With his head down and a straight face, Chris Sale walked to the dugout in the eighth inning Monday before acknowledging the ovation coming from the stands at U.S. Cellular Field with a slight tip of his cap.
The left-hander didn't much let on while he was on the field for his second opening-day start, but he and the White Sox experienced some fun and some relief in finally taking a step into a new season with a 5-3 victory over the Twins.
Certainly nobody was claiming the rebirth of Sox success after one victory, but they were able to pinpoint some positives, which was not always easy in a 2013 season of 99 losses.
"Everyone who was a part of that last year has a little chip on their shoulder," Sale said. "We have something to prove, not only to everyone else but to ourselves. Getting a win today was big for us, and we'll just keep making strides from there."
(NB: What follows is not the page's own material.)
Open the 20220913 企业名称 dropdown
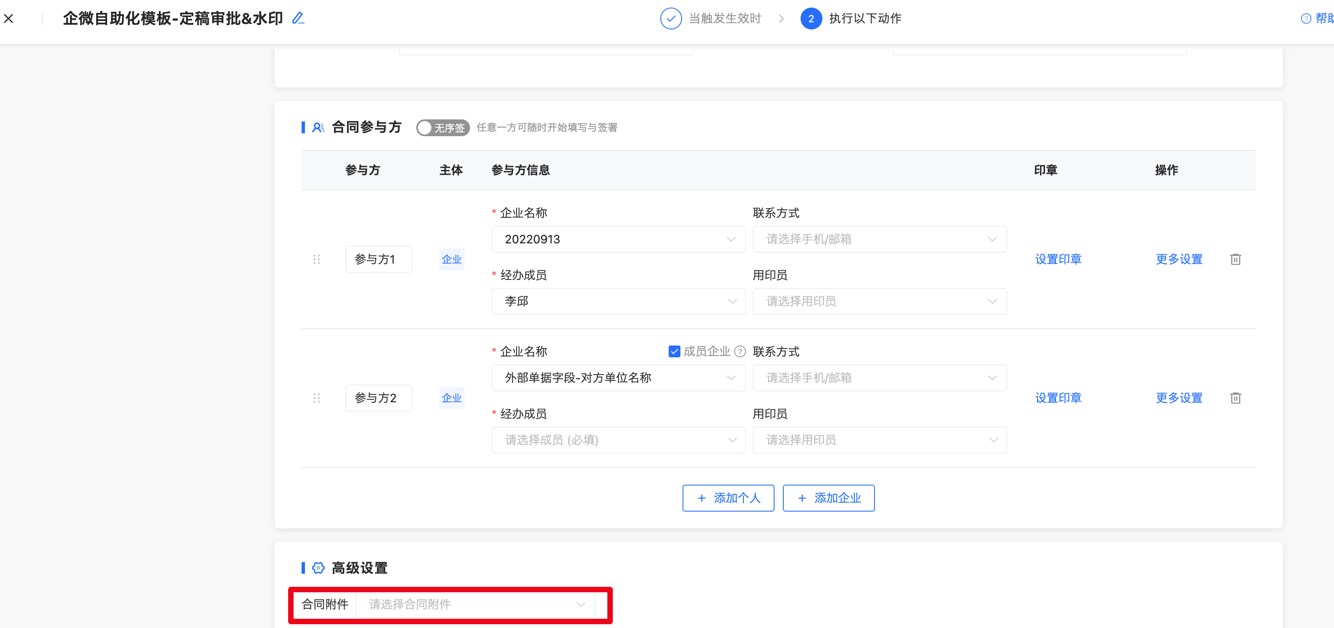 pyautogui.click(x=618, y=239)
Sale pitched 7 1/3 innings, allowing five hits and three earned runs, walking one and striking out eight in his second career victory on opening day. He struck out four of the final five batters he faced and retired 11 of his final 12, but for a double by Aaron Hicks to start the eighth inning.
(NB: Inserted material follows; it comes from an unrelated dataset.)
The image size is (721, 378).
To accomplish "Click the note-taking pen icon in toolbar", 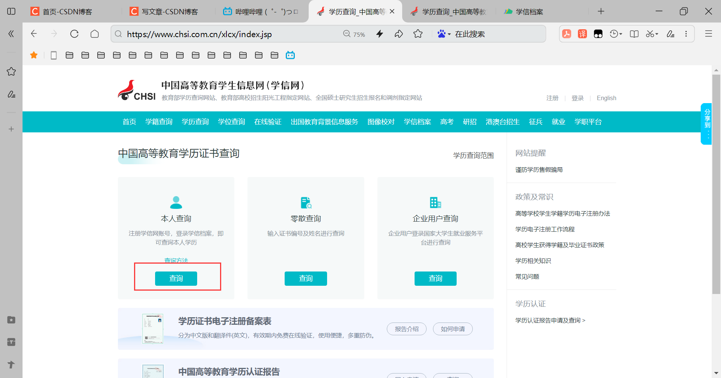I will (x=671, y=34).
Newly named closer Matt Lindstrom earned his first save since 2011, after allowing one hit in a scoreless ninth inning.
"I like where we're at," Sale said of his pitching. "My slider was probably a tick off today, but my changeup was a little better than it usually is. [Catcher Tyler Flowers] and I worked together and got out of it alive."
Afterward, Sox manager Robin Ventura said Sale's increased maturity and experience have made the pitcher who turned 25 on Sunday "as good as anyone in the league."
"We feel confident when we go out there with him," Ventura said.
Sale didn't always have the run support he needed in going 11-14 with a 3.07 ERA last season, but he rattled off a list of players who helped provide it Monday – Alejandro De Aza, Jose Abreu and Adam Eaton.
De Aza, playing in left field, hit two home runs to become the first Sox player to hit multiple homers on opening day since Jim Thome did so at Cleveland in 2008. In his first major league game, Abreu had two hits, including a double, a run and an RBI, and Eaton, playing his first Sox game, was 2-for-4 with a run.
"It's nice when you come out with your guys hitting," Sale said.